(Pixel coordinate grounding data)
BEGIN

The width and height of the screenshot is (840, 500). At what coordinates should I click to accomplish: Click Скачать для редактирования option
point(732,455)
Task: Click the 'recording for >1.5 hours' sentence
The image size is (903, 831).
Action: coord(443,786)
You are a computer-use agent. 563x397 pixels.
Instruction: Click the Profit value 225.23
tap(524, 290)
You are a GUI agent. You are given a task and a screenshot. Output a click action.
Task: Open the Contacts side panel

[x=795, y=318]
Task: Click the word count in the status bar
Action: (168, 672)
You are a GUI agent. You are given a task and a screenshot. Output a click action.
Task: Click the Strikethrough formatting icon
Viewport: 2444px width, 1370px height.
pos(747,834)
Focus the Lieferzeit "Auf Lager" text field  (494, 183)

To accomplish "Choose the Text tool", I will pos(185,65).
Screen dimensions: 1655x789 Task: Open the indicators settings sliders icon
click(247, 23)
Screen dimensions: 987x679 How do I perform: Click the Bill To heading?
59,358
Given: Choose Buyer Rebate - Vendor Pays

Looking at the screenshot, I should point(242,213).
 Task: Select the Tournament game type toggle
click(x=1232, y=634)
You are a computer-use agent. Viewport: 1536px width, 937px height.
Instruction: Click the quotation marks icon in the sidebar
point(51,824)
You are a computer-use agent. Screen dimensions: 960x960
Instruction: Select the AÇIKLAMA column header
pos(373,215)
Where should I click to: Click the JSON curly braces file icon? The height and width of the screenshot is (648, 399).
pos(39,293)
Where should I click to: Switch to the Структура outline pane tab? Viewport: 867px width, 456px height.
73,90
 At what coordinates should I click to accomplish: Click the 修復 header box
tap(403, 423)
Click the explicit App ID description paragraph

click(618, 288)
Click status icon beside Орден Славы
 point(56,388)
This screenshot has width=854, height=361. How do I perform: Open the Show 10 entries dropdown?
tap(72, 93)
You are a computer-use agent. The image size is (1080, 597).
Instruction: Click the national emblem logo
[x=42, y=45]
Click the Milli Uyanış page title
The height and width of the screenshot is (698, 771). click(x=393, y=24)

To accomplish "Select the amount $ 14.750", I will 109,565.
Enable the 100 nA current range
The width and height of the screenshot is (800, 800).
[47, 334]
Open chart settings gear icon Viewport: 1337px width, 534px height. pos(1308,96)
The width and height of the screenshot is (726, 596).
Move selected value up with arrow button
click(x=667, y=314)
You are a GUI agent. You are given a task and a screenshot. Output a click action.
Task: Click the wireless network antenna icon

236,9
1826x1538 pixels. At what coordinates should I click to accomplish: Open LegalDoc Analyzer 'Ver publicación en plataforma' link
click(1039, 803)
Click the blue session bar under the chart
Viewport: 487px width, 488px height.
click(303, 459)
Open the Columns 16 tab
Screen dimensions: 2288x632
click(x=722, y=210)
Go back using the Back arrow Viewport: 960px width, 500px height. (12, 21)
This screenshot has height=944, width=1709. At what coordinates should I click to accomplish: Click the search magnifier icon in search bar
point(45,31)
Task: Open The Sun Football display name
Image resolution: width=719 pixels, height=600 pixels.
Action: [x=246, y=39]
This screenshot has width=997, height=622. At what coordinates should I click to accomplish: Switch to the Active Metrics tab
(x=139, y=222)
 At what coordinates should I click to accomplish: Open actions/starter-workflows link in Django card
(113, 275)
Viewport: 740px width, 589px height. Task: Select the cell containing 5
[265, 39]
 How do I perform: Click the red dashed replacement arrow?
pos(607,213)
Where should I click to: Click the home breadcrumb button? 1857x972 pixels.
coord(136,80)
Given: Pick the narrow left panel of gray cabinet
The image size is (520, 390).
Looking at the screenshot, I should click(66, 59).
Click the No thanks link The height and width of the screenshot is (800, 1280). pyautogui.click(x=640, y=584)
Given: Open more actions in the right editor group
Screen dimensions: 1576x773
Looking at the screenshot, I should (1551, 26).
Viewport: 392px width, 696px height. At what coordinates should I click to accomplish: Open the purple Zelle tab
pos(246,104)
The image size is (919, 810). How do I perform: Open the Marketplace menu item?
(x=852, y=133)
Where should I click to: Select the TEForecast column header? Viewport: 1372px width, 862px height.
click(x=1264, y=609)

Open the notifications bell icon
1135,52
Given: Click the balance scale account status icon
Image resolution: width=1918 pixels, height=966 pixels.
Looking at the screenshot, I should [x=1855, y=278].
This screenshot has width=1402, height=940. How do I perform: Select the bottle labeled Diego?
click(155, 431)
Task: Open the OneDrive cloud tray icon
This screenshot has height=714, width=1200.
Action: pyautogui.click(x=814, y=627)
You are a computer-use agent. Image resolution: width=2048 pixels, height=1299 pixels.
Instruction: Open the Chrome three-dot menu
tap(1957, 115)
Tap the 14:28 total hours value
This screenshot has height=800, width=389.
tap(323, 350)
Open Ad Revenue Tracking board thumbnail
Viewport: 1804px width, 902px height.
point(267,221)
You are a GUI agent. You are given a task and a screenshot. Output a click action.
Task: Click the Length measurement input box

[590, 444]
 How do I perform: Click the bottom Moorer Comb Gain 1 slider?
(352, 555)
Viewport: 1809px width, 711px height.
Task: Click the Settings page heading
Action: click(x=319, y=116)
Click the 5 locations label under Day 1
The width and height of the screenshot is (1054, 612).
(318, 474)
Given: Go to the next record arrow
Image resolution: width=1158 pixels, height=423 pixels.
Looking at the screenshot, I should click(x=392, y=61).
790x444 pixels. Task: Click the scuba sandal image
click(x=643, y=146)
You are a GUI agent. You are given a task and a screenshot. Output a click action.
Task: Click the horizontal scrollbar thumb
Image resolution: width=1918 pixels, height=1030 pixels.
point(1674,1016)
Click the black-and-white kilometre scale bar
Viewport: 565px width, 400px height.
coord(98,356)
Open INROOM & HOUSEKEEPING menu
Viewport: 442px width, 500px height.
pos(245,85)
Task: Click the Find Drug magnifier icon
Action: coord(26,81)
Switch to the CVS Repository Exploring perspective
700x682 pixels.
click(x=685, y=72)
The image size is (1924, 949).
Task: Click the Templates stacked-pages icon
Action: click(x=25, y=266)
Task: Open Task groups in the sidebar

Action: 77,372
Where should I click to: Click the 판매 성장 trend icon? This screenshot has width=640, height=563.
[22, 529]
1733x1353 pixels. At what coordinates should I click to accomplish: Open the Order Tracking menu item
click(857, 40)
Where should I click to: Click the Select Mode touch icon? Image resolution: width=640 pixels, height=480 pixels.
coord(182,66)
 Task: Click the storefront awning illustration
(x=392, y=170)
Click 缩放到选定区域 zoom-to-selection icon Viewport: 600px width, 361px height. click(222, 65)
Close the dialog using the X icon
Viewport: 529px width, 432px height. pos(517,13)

END

■ **Task brief**: Give the data again, exactly.

■ **Task response**:
The width and height of the screenshot is (840, 500). At what coordinates should I click to accomplish: Click Скачать для редактирования option
point(732,455)
Task: Click the 'recording for >1.5 hours' sentence
The image size is (903, 831).
Action: coord(443,786)
You are a computer-use agent. 563x397 pixels.
Instruction: Click the Profit value 225.23
tap(524, 290)
You are a GUI agent. You are given a task and a screenshot. Output a click action.
Task: Open the Contacts side panel

[x=795, y=318]
Task: Click the word count in the status bar
Action: (168, 672)
You are a GUI agent. You are given a task and a screenshot. Output a click action.
Task: Click the Strikethrough formatting icon
Viewport: 2444px width, 1370px height.
pos(747,834)
Focus the Lieferzeit "Auf Lager" text field  (494, 183)

To accomplish "Choose the Text tool", I will pos(185,65).
Screen dimensions: 1655x789 Task: Open the indicators settings sliders icon
click(247, 23)
Screen dimensions: 987x679 How do I perform: Click the Bill To heading?
59,358
Given: Choose Buyer Rebate - Vendor Pays

Looking at the screenshot, I should point(242,213).
 Task: Select the Tournament game type toggle
click(x=1232, y=634)
You are a computer-use agent. Viewport: 1536px width, 937px height.
Instruction: Click the quotation marks icon in the sidebar
point(51,824)
You are a computer-use agent. Screen dimensions: 960x960
Instruction: Select the AÇIKLAMA column header
pos(373,215)
Where should I click to: Click the JSON curly braces file icon? The height and width of the screenshot is (648, 399).
pos(39,293)
Where should I click to: Switch to the Структура outline pane tab? Viewport: 867px width, 456px height.
73,90
 At what coordinates should I click to accomplish: Click the 修復 header box
tap(403, 423)
Click the explicit App ID description paragraph

click(618, 288)
Click status icon beside Орден Славы
 point(56,388)
This screenshot has width=854, height=361. How do I perform: Open the Show 10 entries dropdown?
tap(72, 93)
You are a computer-use agent. The image size is (1080, 597).
Instruction: Click the national emblem logo
[x=42, y=45]
Click the Milli Uyanış page title
The height and width of the screenshot is (698, 771). click(x=393, y=24)

To accomplish "Select the amount $ 14.750", I will 109,565.
Enable the 100 nA current range
The width and height of the screenshot is (800, 800).
[47, 334]
Open chart settings gear icon Viewport: 1337px width, 534px height. pos(1308,96)
The width and height of the screenshot is (726, 596).
Move selected value up with arrow button
click(x=667, y=314)
You are a GUI agent. You are given a task and a screenshot. Output a click action.
Task: Click the wireless network antenna icon

236,9
1826x1538 pixels. At what coordinates should I click to accomplish: Open LegalDoc Analyzer 'Ver publicación en plataforma' link
click(1039, 803)
Click the blue session bar under the chart
Viewport: 487px width, 488px height.
click(303, 459)
Open the Columns 16 tab
Screen dimensions: 2288x632
click(x=722, y=210)
Go back using the Back arrow Viewport: 960px width, 500px height. (12, 21)
This screenshot has height=944, width=1709. At what coordinates should I click to accomplish: Click the search magnifier icon in search bar
point(45,31)
Task: Open The Sun Football display name
Image resolution: width=719 pixels, height=600 pixels.
Action: [x=246, y=39]
This screenshot has width=997, height=622. At what coordinates should I click to accomplish: Switch to the Active Metrics tab
(x=139, y=222)
 At what coordinates should I click to accomplish: Open actions/starter-workflows link in Django card
(113, 275)
Viewport: 740px width, 589px height. Task: Select the cell containing 5
[265, 39]
 How do I perform: Click the red dashed replacement arrow?
pos(607,213)
Where should I click to: Click the home breadcrumb button? 1857x972 pixels.
coord(136,80)
Given: Pick the narrow left panel of gray cabinet
The image size is (520, 390).
Looking at the screenshot, I should click(66, 59).
Click the No thanks link The height and width of the screenshot is (800, 1280). pyautogui.click(x=640, y=584)
Given: Open more actions in the right editor group
Screen dimensions: 1576x773
Looking at the screenshot, I should (1551, 26).
Viewport: 392px width, 696px height. At what coordinates should I click to accomplish: Open the purple Zelle tab
pos(246,104)
The image size is (919, 810). How do I perform: Open the Marketplace menu item?
(x=852, y=133)
Where should I click to: Select the TEForecast column header? Viewport: 1372px width, 862px height.
click(x=1264, y=609)

Open the notifications bell icon
1135,52
Given: Click the balance scale account status icon
Image resolution: width=1918 pixels, height=966 pixels.
Looking at the screenshot, I should [x=1855, y=278].
This screenshot has width=1402, height=940. How do I perform: Select the bottle labeled Diego?
click(155, 431)
Task: Open the OneDrive cloud tray icon
This screenshot has height=714, width=1200.
Action: pyautogui.click(x=814, y=627)
You are a computer-use agent. Image resolution: width=2048 pixels, height=1299 pixels.
Instruction: Open the Chrome three-dot menu
tap(1957, 115)
Tap the 14:28 total hours value
This screenshot has height=800, width=389.
tap(323, 350)
Open Ad Revenue Tracking board thumbnail
Viewport: 1804px width, 902px height.
point(267,221)
You are a GUI agent. You are given a task and a screenshot. Output a click action.
Task: Click the Length measurement input box

[590, 444]
 How do I perform: Click the bottom Moorer Comb Gain 1 slider?
(352, 555)
Viewport: 1809px width, 711px height.
Task: Click the Settings page heading
Action: click(x=319, y=116)
Click the 5 locations label under Day 1
The width and height of the screenshot is (1054, 612).
(318, 474)
Given: Go to the next record arrow
Image resolution: width=1158 pixels, height=423 pixels.
Looking at the screenshot, I should click(x=392, y=61).
790x444 pixels. Task: Click the scuba sandal image
click(x=643, y=146)
You are a GUI agent. You are given a task and a screenshot. Output a click action.
Task: Click the horizontal scrollbar thumb
Image resolution: width=1918 pixels, height=1030 pixels.
point(1674,1016)
Click the black-and-white kilometre scale bar
Viewport: 565px width, 400px height.
coord(98,356)
Open INROOM & HOUSEKEEPING menu
Viewport: 442px width, 500px height.
pos(245,85)
Task: Click the Find Drug magnifier icon
Action: coord(26,81)
Switch to the CVS Repository Exploring perspective
700x682 pixels.
click(x=685, y=72)
The image size is (1924, 949).
Task: Click the Templates stacked-pages icon
Action: click(x=25, y=266)
Task: Open Task groups in the sidebar

Action: 77,372
Where should I click to: Click the 판매 성장 trend icon? This screenshot has width=640, height=563.
[22, 529]
1733x1353 pixels. At what coordinates should I click to accomplish: Open the Order Tracking menu item
click(857, 40)
Where should I click to: Click the Select Mode touch icon? Image resolution: width=640 pixels, height=480 pixels.
coord(182,66)
 Task: Click the storefront awning illustration
(x=392, y=170)
Click 缩放到选定区域 zoom-to-selection icon Viewport: 600px width, 361px height. click(222, 65)
Close the dialog using the X icon
Viewport: 529px width, 432px height. pos(517,13)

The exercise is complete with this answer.